No centro do México, a salamandra de Anderson é conhecida em uma área aquática muito pequena ao redor da Laguna de Zacapu. É nativo do México e só foi encontrado na Laguna de Zacapu e em riachos e canais próximos em Michoacán. Sua raridade vem dessa faixa estreita e de seu status criticamente ameaçado. A primavera pode ser uma estação útil para pensar nesta espécie porque os níveis de água e as condições de reprodução moldam fortemente o seu ano.

Esta salamandra é neotênica, o que significa que os adultos mantêm a aparência larval e permanecem na água. Isso dá uma sensação muito diferente das espécies que vagam sobre troncos e folhas úmidas. Um único sistema lacustre deixa pouco espaço para problemas de habitat. Os raros ambistomatídeos mexicanos geralmente carregam o mesmo tema de beleza vinculado a um lugar pequeno, e esta espécie mostra isso bem.

Salamandra de riacho da Sardenha

Crédito editorial da imagem: iNaturalist

Na Sardenha, uma rara salamandra sobrevive numa cadeia montanhosa limitada de riachos e piscinas. É nativo da Itália e endêmico da ilha da Sardenha. Sua raridade vem de uma distribuição restrita e de uma população dividida em grupos separados. As noites úmidas de primavera são uma boa opção porque a espécie fica perto de águas calmas e esconderijos úmidos, às vezes até em cavernas.
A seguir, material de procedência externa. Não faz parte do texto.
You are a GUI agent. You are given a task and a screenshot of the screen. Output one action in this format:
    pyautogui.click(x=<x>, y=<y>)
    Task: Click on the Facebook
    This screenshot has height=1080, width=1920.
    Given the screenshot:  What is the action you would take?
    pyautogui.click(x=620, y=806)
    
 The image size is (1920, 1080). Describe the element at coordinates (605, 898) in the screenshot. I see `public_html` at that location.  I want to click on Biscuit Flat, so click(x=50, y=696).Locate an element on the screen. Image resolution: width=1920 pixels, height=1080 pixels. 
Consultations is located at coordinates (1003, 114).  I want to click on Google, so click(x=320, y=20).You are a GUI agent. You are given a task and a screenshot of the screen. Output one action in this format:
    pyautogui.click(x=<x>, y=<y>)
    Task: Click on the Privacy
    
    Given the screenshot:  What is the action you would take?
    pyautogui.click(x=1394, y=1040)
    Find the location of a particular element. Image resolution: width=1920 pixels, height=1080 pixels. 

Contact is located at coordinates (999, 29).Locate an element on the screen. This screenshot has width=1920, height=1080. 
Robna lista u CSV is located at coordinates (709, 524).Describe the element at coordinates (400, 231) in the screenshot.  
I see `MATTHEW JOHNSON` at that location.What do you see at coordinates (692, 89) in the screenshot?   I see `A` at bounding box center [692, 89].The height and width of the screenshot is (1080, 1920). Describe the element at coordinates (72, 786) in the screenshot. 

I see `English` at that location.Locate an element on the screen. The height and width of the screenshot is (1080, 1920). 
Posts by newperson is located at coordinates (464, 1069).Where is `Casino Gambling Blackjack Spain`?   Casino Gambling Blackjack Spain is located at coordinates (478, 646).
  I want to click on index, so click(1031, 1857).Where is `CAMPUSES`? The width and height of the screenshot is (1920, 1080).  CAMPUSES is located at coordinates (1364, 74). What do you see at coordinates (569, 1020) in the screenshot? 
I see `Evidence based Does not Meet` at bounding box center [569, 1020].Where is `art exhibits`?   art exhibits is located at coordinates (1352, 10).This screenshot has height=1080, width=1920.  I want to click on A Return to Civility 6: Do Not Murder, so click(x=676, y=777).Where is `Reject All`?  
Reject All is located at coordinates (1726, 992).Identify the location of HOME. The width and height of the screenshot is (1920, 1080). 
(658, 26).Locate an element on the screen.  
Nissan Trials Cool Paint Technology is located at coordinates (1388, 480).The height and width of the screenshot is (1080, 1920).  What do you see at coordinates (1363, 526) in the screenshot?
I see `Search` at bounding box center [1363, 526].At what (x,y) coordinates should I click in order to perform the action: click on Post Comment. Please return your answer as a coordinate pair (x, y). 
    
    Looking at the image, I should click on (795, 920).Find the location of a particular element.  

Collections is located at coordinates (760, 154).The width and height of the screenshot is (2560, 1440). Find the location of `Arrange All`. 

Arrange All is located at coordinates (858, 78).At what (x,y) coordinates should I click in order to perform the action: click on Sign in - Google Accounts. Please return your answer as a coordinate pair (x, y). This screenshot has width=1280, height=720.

Esta salamandra tem uma aparência mais silenciosa do que algumas das salamandras mais padronizadas, embora sua configuração de ilha lhe dê bastante apelo. Prefere águas calmas e pode botar ovos em corpos d’água permanentes. A perda de água, a poluição e as perturbações são mais importantes quando uma espécie vive apenas numa ilha. Para qualquer pessoa interessada nos anfíbios do Mediterrâneo, é uma das salamandras mais memoráveis ​​que se conhece.

Este artigo apareceu originalmente em Advogado.